▶

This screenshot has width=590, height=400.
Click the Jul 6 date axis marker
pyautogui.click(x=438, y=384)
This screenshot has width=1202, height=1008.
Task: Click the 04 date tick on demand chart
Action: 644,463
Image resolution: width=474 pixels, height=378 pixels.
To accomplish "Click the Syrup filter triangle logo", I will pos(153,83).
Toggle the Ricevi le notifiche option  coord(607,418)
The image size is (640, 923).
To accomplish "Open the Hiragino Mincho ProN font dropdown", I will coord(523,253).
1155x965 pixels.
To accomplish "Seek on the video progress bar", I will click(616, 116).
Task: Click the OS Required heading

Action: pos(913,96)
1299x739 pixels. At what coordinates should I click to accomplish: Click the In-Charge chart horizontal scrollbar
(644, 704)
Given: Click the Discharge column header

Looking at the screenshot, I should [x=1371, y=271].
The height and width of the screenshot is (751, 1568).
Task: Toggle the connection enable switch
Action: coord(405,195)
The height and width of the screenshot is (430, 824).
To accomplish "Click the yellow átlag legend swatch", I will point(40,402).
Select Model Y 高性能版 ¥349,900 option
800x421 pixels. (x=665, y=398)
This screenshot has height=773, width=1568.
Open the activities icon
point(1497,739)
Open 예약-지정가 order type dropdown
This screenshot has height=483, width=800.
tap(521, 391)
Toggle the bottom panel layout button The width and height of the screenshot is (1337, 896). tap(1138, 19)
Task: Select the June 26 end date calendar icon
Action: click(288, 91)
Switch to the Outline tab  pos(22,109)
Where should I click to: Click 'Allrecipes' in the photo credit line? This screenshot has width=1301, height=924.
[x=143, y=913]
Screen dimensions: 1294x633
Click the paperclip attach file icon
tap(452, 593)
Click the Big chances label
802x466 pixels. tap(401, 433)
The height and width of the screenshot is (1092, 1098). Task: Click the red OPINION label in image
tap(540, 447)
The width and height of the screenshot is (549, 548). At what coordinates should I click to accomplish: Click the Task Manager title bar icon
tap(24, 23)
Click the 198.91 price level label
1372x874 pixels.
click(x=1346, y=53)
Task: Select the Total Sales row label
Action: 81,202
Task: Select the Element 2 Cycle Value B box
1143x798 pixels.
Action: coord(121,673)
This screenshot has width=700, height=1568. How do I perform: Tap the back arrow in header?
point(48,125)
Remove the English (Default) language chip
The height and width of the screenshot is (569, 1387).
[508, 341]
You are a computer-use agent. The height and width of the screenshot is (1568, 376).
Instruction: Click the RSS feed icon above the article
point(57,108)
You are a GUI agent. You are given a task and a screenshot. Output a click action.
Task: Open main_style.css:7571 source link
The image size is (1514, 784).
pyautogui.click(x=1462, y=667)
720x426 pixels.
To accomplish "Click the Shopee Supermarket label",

◀

• [Task statement]
Please copy every line of the records above in which "will" appears.

• [Task solution]
To accomplish "Click the Syrup filter triangle logo", I will pos(153,83).
To accomplish "Open the Hiragino Mincho ProN font dropdown", I will coord(523,253).
To accomplish "Seek on the video progress bar", I will click(616, 116).
To accomplish "Click the yellow átlag legend swatch", I will point(40,402).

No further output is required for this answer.